Quite the contrary; when human well-being is sacrificed for ideological or narrow economic or interest-group reasons, it is wrong, and some people will suffer health consequences.

So when choosing a government, a key consideration should be that the political party we vote for be committed to paying attention to information, and more specifically to the evidence about how to improve human well-being, and that it prioritize health and human development.

Sadly, many governments fail this simple test of good public policy.

What would it take to improve the health of the population? Roy Romanow, former premier of Saskatchewan and chairman of a 2002 federal commission on the future of health care, put it simply.

In keynote remarks to the Health Council of Canada in 2004, he suggested seven things we could do to stay healthy:

“Don’t be poor. Pick your parents well. Graduate from high school and then go on to college or university. Don’t work in a stressful, low-paid, manual job in which you have little decision-making authority or control. Don’t lose your job and become unemployed. Be sure to live in a community where you trust your neighbours and feel that you belong, and live in quality housing, but not next to a busy street, in an urban ghetto or near a polluted river.”

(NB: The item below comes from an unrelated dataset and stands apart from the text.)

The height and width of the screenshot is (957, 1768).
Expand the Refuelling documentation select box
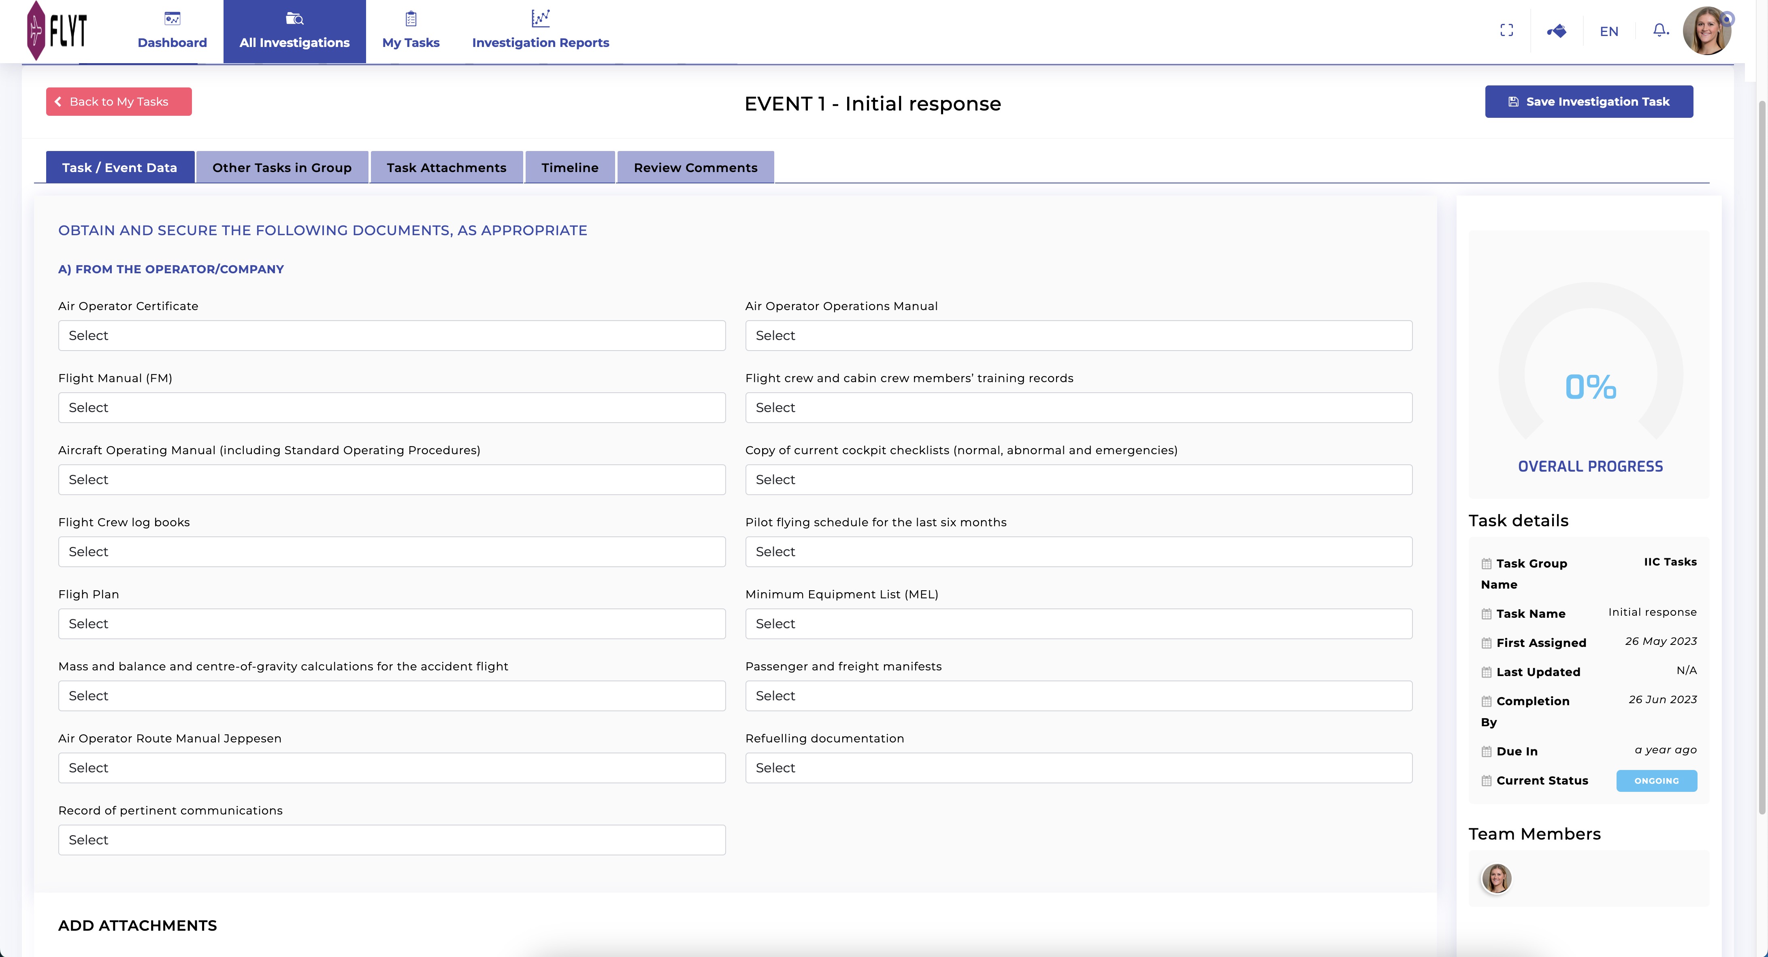click(x=1078, y=768)
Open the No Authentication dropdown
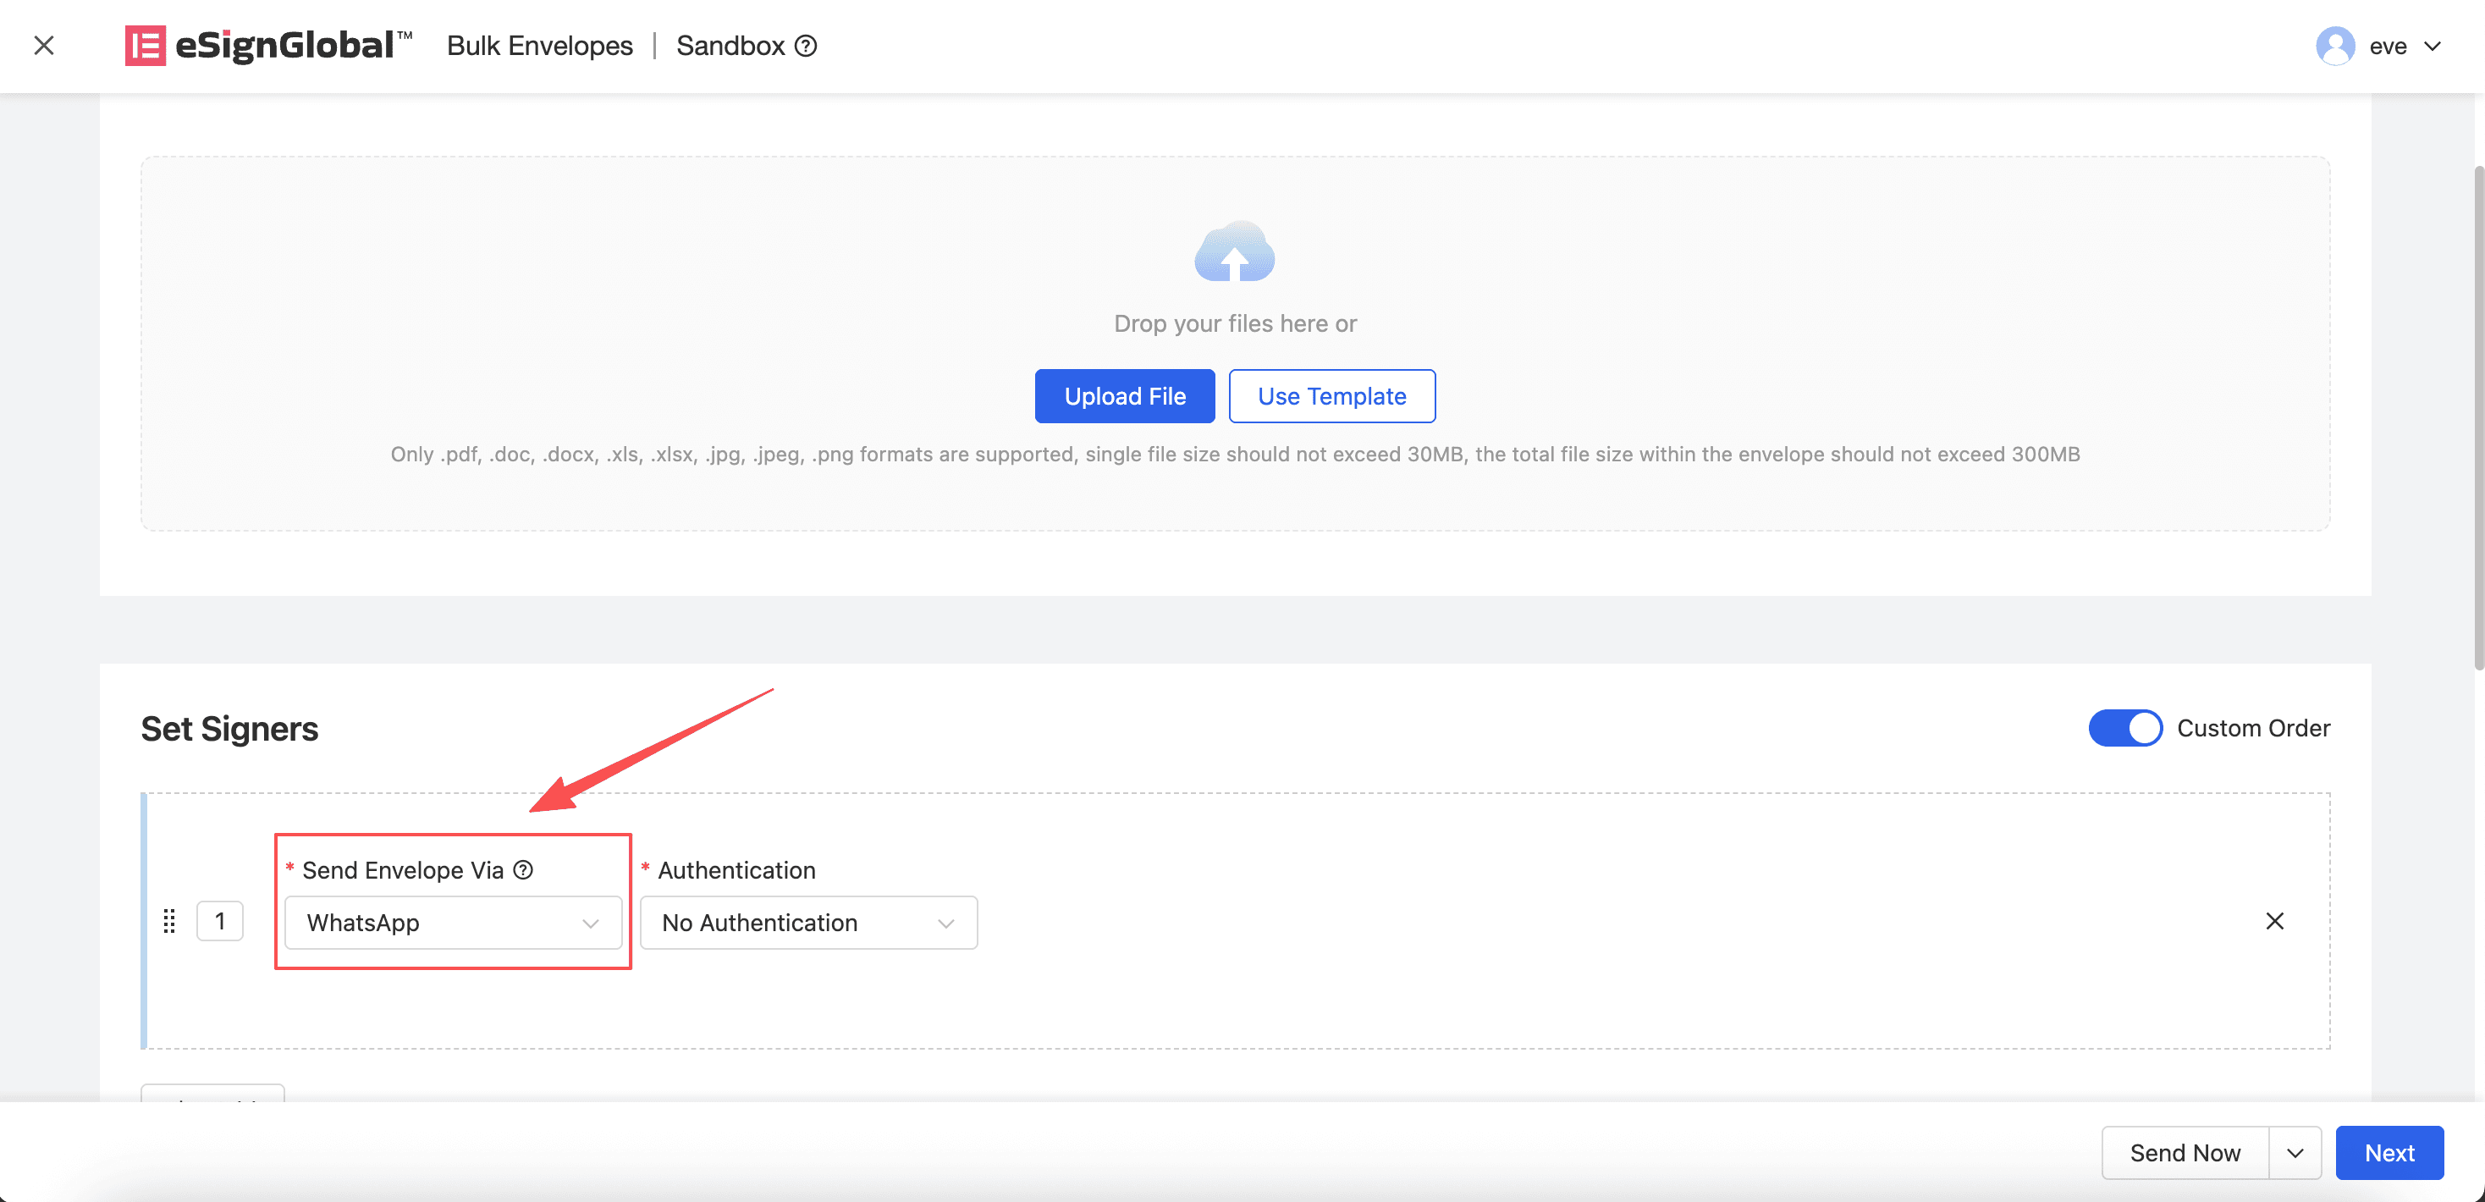This screenshot has height=1202, width=2485. point(807,923)
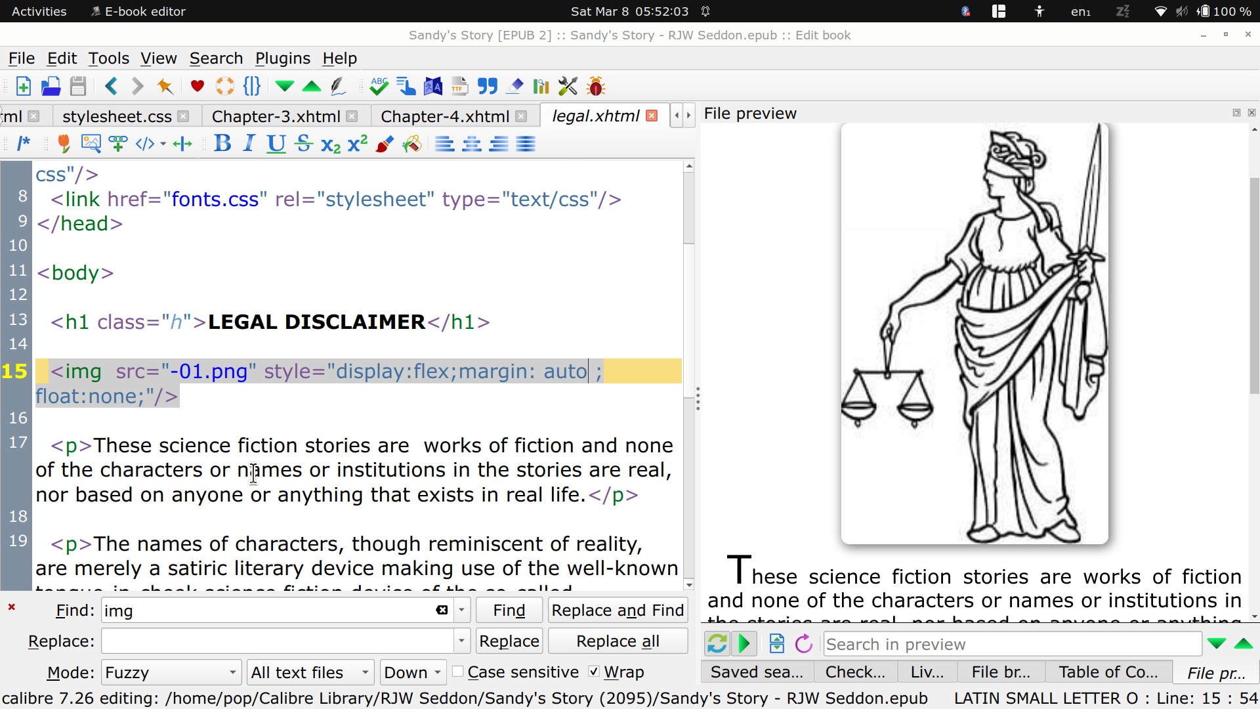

At root, many of these issues relate to poverty, because it is poverty that predisposes people to poor education and poor living and working conditions.

Moreover, people living in such circumstances have more illness and disability, which leads to people being unable to work and pay taxes. The higher burden of disease in turn results in a greater need for health care, and so we all end up paying for the health, social and economic costs of poverty.

But it doesn’t have to be this way. In their 2010 book The Spirit Level, British social epidemiologists Richard Wilkinson and Kate Pickett provided extensive evidence showing that societies that were more socially equitable performed better across a wide range of social and health outcomes.

One would have thought that in the face of this and much other evidence, governments would be working hard to reduce poverty and narrow the gap.

Indeed, some provincial governments have at least acknowledged this issue and have developed anti-poverty strategies.

Sadly, neither the federal nor the B.C. governments have done so, which leads one to question their interest in and commitment to the well-being of the population, and especially the most disadvantaged.

Of course, one of the best, most cynical and unprincipled ways of ignoring poverty and its social and health consequences is to stop collecting the evidence in the first place.

This is precisely what the federal government has done in abolishing the mandatory long-form census. There never was any good, rational reason for doing so, just a bizarre ideological view. But the result is that reliable data on socio-economic and many other issues that used to be available at the local level no longer are.

In fact, the current federal government has made a habit of shutting down science and data collection and ignoring the evidence in general. Its war on environmental science, its ignoring of the evidence of the harm caused by topics as large as climate change or the health impacts of asbestos, or as small as the effectiveness of Vancouver’s safe-injection site, reveal a consistent bias against evidence that it finds to be ideologically inconvenient.

Endangering Canadians in this way, in my view, makes it unworthy of our support.

 

Dr. Trevor Hancock is a professor and senior scholar at the University of Victoria’s school of public health and social policy.